Thursday, August 12, 2010

Cinders of Lebanon

The United States abandoned Beirut, and Israel takes the blame


Lee Smith
tabletmag.com
11 August '10

What do Americans know of tragedy? Our pattern for tragedy is theatrical, Shakespearean. Would Americans know the difference, for instance, between Hamlet’s story—a prince who cannot decide whether to kill the man who has murdered his father—and a real tragedy: having no choice but to make peace with the man who killed your father, like the current prime minister of Lebanon, Saad Hariri, had to do? Tragedy is Lebanon’s Druze leader, Walid Jumblatt, having no choice but to make peace not only with the man who killed his father but also the murderer’s son, so they won’t kill his son. Tragedy is meeting your fate with little room to maneuver, like Lebanon.

Last week’s incident on the border between Lebanon and Israel suggests that even if war between the two countries is not imminent, Hezbollah is making good on its strategic aims regarding not only Israel, but its host nation, Lebanon. Where the Lebanese government and its assorted allies, regional and international, had once hoped that Hezbollah could somehow be persuaded to abandon its arms, become a regular political party, and integrate its units into the army under the control of the Lebanese government, precisely the reverse has happened, and a monster is being born—just as Hezbollah predicted. The Lebanese state, its army, and even its people are being swallowed by the resistance.

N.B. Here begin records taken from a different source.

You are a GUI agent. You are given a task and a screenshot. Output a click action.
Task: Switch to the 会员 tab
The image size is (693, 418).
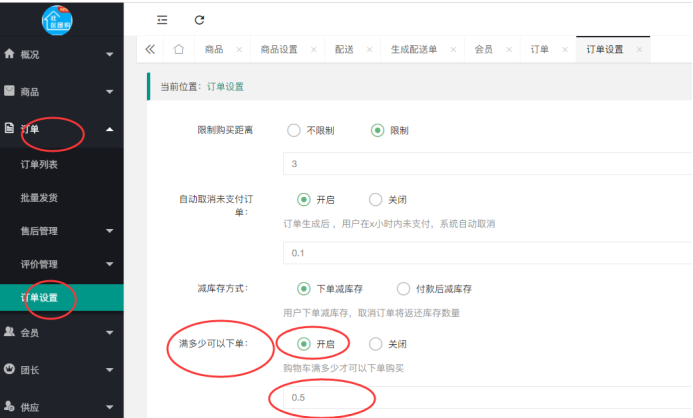(x=482, y=49)
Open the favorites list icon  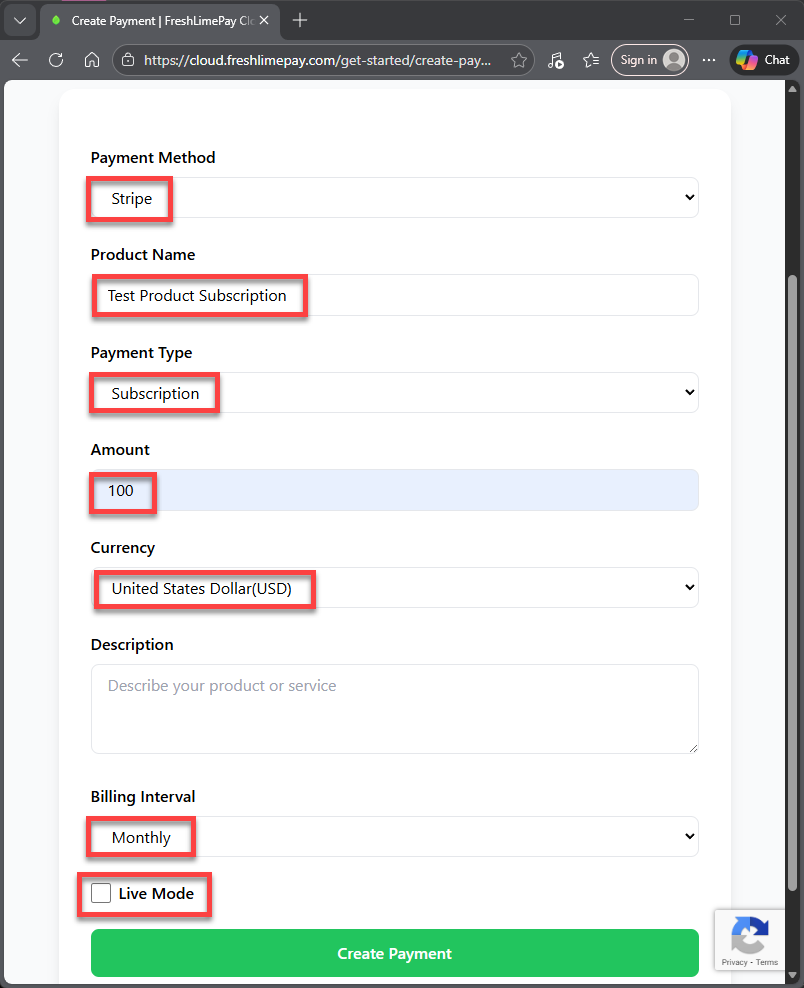pyautogui.click(x=591, y=60)
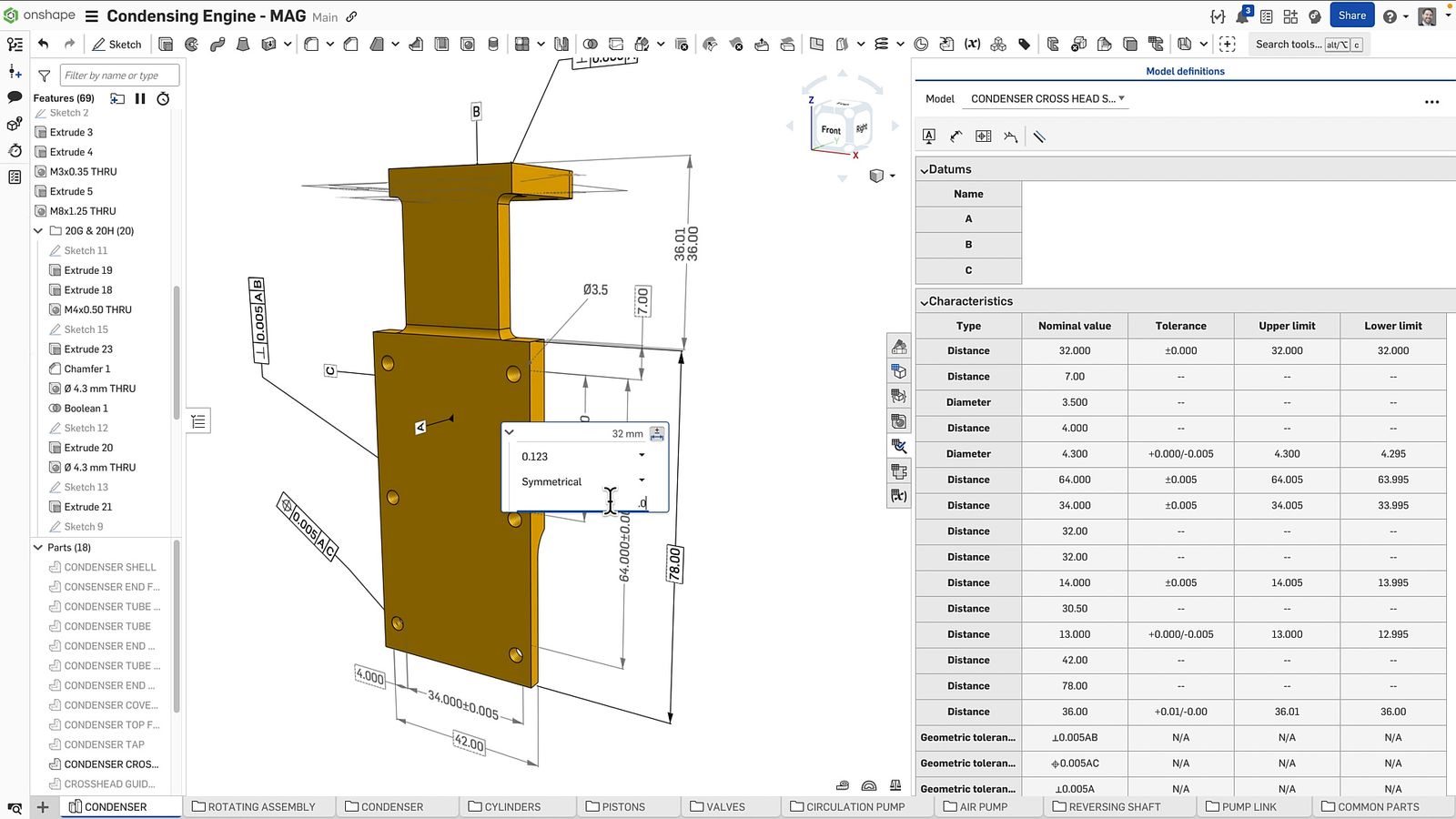
Task: Open the Chamfer feature tool
Action: (x=351, y=44)
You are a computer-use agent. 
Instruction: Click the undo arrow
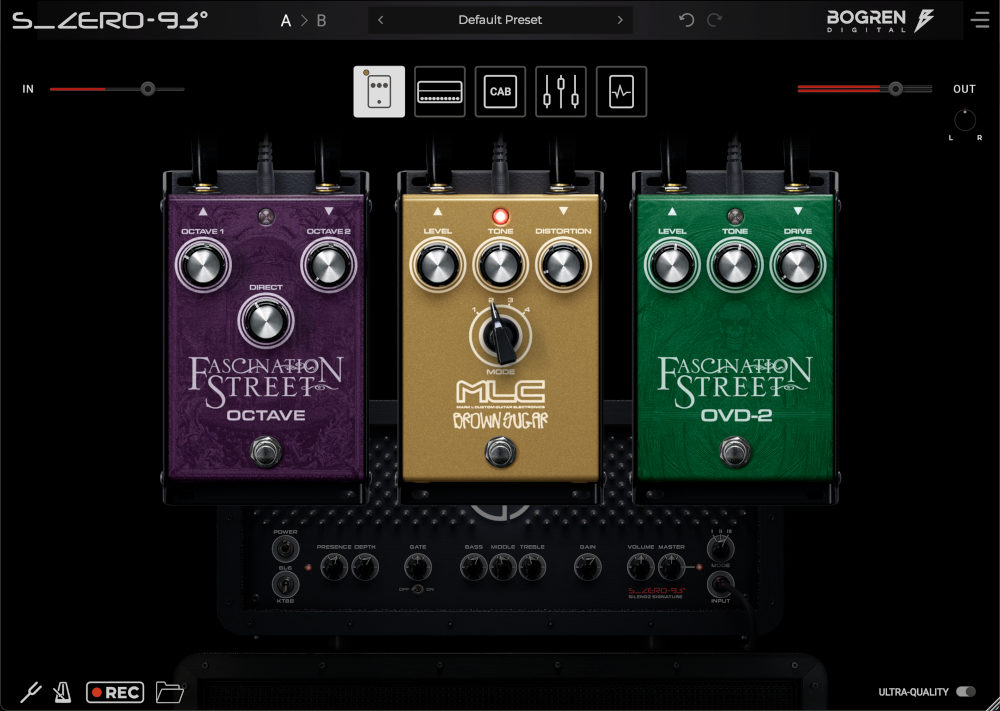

It is ironic that Israel has also seen Lebanon as overrun by Hezbollah for some time, so that if (or when) war comes, Hezbollah won’t be the only group to suffer the consequences. Official Israel calls this strategic posture the Dahiya doctrine, after the Hezbollah stronghold in the southern suburbs of Beirut that was laid to waste in the 2006 war. What the doctrine means is that in the next round of fighting, all of Lebanon will be devastated.